There is no clarity on whether the ban has been officially uplifted and if so whether it has been done without any restrictions. A Twitter handle by the name of Pakistan Corporate Updates reported, for the moment ban on commercial flights have been uplifted. 

Still strict on entry from India?

RT, the Russian news channel reported, "While Pakistan has re-opened its airspace to outside traffic after shutting it down completely in February, it had remained strict on traffic entering from the eastern border through India". This means there will be greater control on flights entering Pakistan from India than flights entering from the Gulf or anywhere else. According to this report, the severely controlled access to Pakistan's airspace is only for commercial aircraft.

Move after India lifted the ban

While Pakistan had imposed a blanket ban, India imposed partial restrictions. But this week the Indian Air Force withdrew even that. The IAF has said that temporary restrictions on all air routes in the Indian airspace, imposed by it on February 27, have been removed.  

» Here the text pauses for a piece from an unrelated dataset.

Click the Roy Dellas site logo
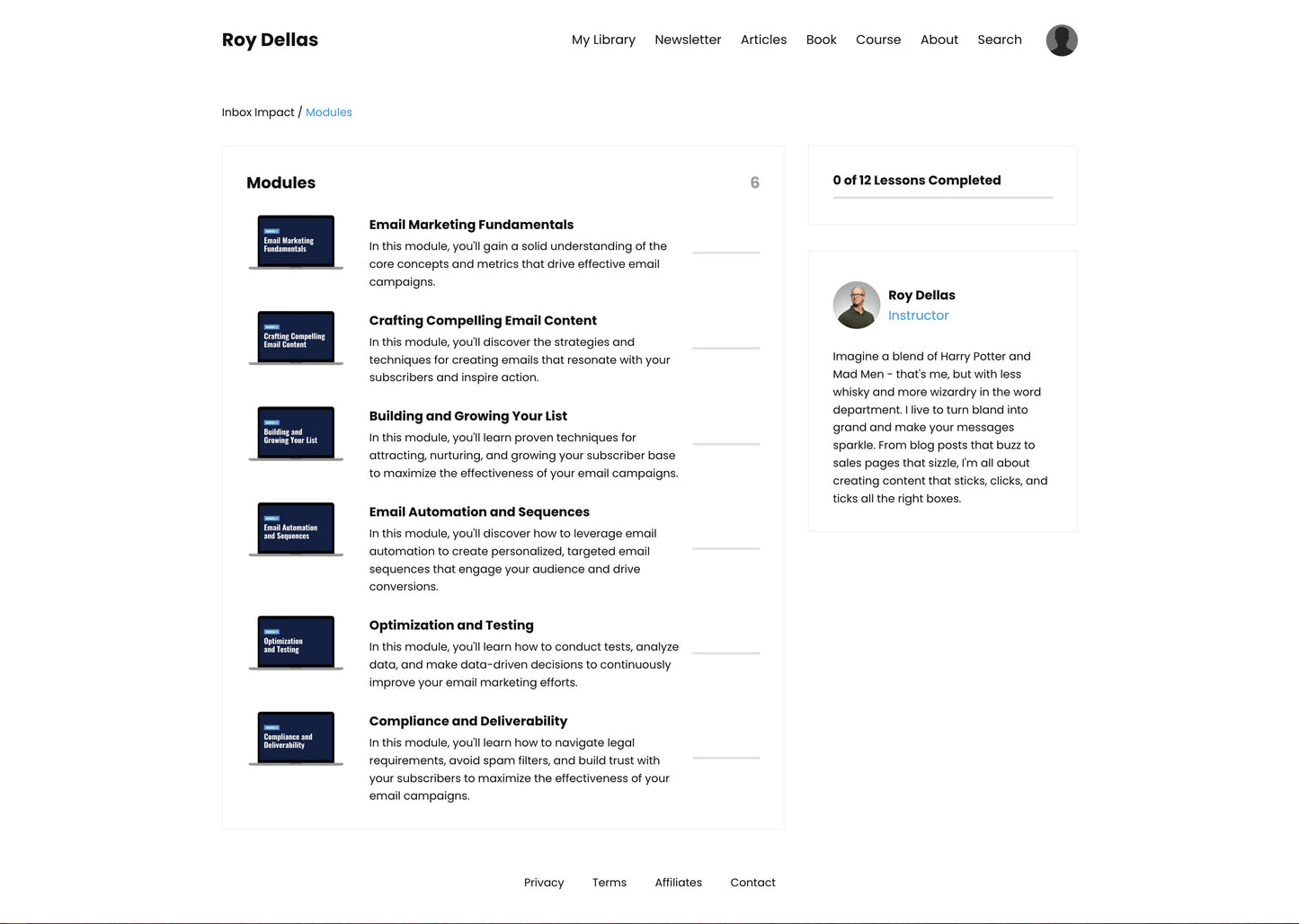Image resolution: width=1299 pixels, height=924 pixels. [270, 40]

The ban imposed after the Balakot strike by India deep inside Pakistan came soon after Narendra Modi came back to power for the second time as the Prime Minister of India.

On March 27, Pakistan opened its airspace for all flights except for New Delhi, Bangkok, and Kuala Lumpur. On May 30, Pakistan extended its airspace ban for flights to India till June 15.

The ban and how it broke Pakistan's back

The ban came as bilateral tension rose between India and Pakistan after India conducted operations in the early hours of February 26 when IAF warplanes crossed the de facto border in the disputed region of Kashmir and dropped bombs in the vicinity of the town of Balakot in Khyber Pakhtunkhwa province in Pakistan. 

It was in response to the dastardly Pulwama attack that left more than 40 CRPF jawans dead. Both India and Pakistan shut its airspace but India withdrew it shortly with limited conditions applied. 

But Pakistan continued its blanket ban for a longer time costing it deep.

In March, Pakistan's Samaa TV quoted Pakistan International Airlines spokesperson Mashud Tajwar saying, “We can’t give an off-hand estimate of the losses but yes the losses have been occurring for sure,” In thick of tension between the two nuclear-armed nations, www.propakistani.pk reported, "After the closure of airspace, PCAA’s financial loss is estimated to reach Rs. 1.5 Billion". PCAA is Pakistan Civil Aviation Authority, India's equivalent to the DGCA. 

The website had also reported back in March, "PIA has suffered a loss of approximately 1 billion rupees – roughly 70 million Rupees every single day since the airspace closure".

Not that India didn't incur losses. But there hasn't been any unprecedented long-standing blanket ban on its skies as was in Pakistan. With reports of Pakistan finally opening up its skies, after three long months, the question is did the economic consideration weigh over them?